• **EXTRACT PROVIDED**
^^^^^^^^^^^^^^^^

So you just witnessed an epic celestial event that hasn't occurred in 99 years. Now what?
While Hollywood special effects and speculative cosmology can't match the natural majesty of a total eclipse of the sun, they can come pretty damn close. Science fiction has gone to great lengths to bring the expanse of the universe to the screen, and thanks to a network of satellites beaming digital information across Earth's exosphere, you can watch the greats from the comfort of your couch (where you may or may not have spent Monday's once-in-a-lifetime event -- we won't tell). So keep the high of lunar blackout going with these eight eclipse-friendly movies.
Every few years, when the rubber's worn thin on the Fast & the Furious franchise's tires, Vin Diesel returns to a scrappy sci-fi series following his blind alter ego Richard B. Riddick, a galaxy-traveling mercenary whose surgically enhanced eyes allow him to see in the dark. Later movies (2004'sThe Chronicles of Riddick and 2013's Riddick) expanded the "mythology" of the character to give him a Chosen One background, but the original installment was just a grisly B-movie with Diesel in antihero mode. After crash-landing on a desolate planet, the ship's crew recruit Riddick, on his way to space jail, to save their asses during an eclipse -- the only time the world's underground monsters can infest the surface and feed. Where to watch it: Rent on iTunes, Amazon, and YouTube
From Slumdog Millionaire and Trainspotting director Danny Boyle comes one of the most underrated sci-fi movies in recent years. Set in the year 2057, a stacked cast (including Chris Evans, Rose Byrne, Cillian Murphy, and Michelle Yeoh ) stars as the scientific crew tasked with reigniting our dying sun with a city-sized atomic bomb. The Icarus II mission goes off course when the astronauts discover the remains of the Icarus I, the ship that was supposed to bomb the crap out of the nearby star years before. When they board the ship, all hell breaks loose. In Boyle's hands, we mean that almost literally -- with stunning images and life-or-death stakes, Sunshine becomes something of a religious rumination on classic science-fiction twists. You will want to stare at its sun. Where to watch it: Rent on iTunes, Amazon, and YouTube
Crimson Peak director Guillermo del Toro's charming-as-hell superhero movie stars Ron Perlman (Sons of Anarchy) as a grown-up demon from an alternate dimension. Under the watch of an aging professor, Hellboy, Abe Sapien, a creature-from-the-Black-Lagoon-type, and Liz Sherman, a firestarter, bust up otherworldly crimes around New York City and beyond. In this first installment, their "Bureau of Paranormal Research and Defense" takes them to Russia to stop the Nazi mystic Rasputin, who intends to open a portal through Earth's moon and free an apocalyptic load of Lovecraftian tentacled beasts. Hopefully that's not what happens during this eclipse and you'll actually get to watch this movie. Where to watch it: Stream on Netflix; rent on Amazon and YouTube
Journey to the Far Side of the Sun (1969)

^^^^^^^^^^^^^^^^

• **Stored items**
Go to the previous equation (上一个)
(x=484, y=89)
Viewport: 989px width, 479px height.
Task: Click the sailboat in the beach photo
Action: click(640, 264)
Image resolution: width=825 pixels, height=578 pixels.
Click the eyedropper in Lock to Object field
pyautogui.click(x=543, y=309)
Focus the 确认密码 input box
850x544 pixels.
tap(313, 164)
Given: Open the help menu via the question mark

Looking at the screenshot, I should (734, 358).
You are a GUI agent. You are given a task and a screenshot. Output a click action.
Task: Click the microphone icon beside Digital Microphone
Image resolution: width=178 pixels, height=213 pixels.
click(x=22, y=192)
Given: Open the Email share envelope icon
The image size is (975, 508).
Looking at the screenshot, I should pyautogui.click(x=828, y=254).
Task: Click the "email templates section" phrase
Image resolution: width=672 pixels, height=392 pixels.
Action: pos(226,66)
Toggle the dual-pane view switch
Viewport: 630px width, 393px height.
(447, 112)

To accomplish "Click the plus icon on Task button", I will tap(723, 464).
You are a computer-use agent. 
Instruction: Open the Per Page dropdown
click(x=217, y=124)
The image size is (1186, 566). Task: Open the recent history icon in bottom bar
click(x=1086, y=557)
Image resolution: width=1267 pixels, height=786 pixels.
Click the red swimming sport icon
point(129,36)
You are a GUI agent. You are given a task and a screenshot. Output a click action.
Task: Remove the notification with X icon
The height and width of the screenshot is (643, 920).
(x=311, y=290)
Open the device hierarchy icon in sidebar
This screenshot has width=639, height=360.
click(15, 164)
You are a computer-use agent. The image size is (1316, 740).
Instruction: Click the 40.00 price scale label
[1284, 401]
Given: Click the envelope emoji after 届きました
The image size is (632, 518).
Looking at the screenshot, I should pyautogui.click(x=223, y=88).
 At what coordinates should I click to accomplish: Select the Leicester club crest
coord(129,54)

^^^^^^^^^^^^^^^^

• **GIVEN REQUEST 1**
Repeat the eclipse movie article word for word from "So you just" to "eight eclipse-friendly movies.".
• **GIVEN REQUEST 2**
Carry on the eclipse movie article from the point where it stops.

• **REPLY 1**
So you just witnessed an epic celestial event that hasn't occurred in 99 years. Now what?
While Hollywood special effects and speculative cosmology can't match the natural majesty of a total eclipse of the sun, they can come pretty damn close. Science fiction has gone to great lengths to bring the expanse of the universe to the screen, and thanks to a network of satellites beaming digital information across Earth's exosphere, you can watch the greats from the comfort of your couch (where you may or may not have spent Monday's once-in-a-lifetime event -- we won't tell). So keep the high of lunar blackout going with these eight eclipse-friendly movies.

• **REPLY 2**
For their first big live-action effort, the team behind the puppet-filled action series Thunderbirds launched this equally kitschy drama about the discovery of a new planet orbiting on the far side of the sun -- exactly opposite the Earth. Steeped in pseudo-science and geekery, Journey is less about the special effects spectacle than the joys of speculating on the possibilities of our uncharted universe. Anyone who spent the weeks leading up the eclipse hungry for every astrophysical detail on the phenomenon should turn to this movie for a comedown. Where to watch it: Journey to the Far Side of the Sun: Rent on Amazon
Horror movies are typically fast, lean, and cheap. Event Horizon, the gruesome and unsettling haunted spaceship movie from Paul W. S. Anderson, clocks in at a meager 95 minutes but it feels like a larger, more ambitious movie -- and it certainly wasn't cheap. With killer turns from Laurence Fishburne and Sam Neill, the film creates a moody sense of creeping dread then unleashes the terror in its second half as it slowly becomes a Fangoria-friendly version of Tarkovsky's Solaris. For horror fans, it's bliss. Where to watch it: Stream on Starz; rent on iTunes, Amazon, and YouTube
The Eclipse, or the Courtship of the Sun and Moon (1907)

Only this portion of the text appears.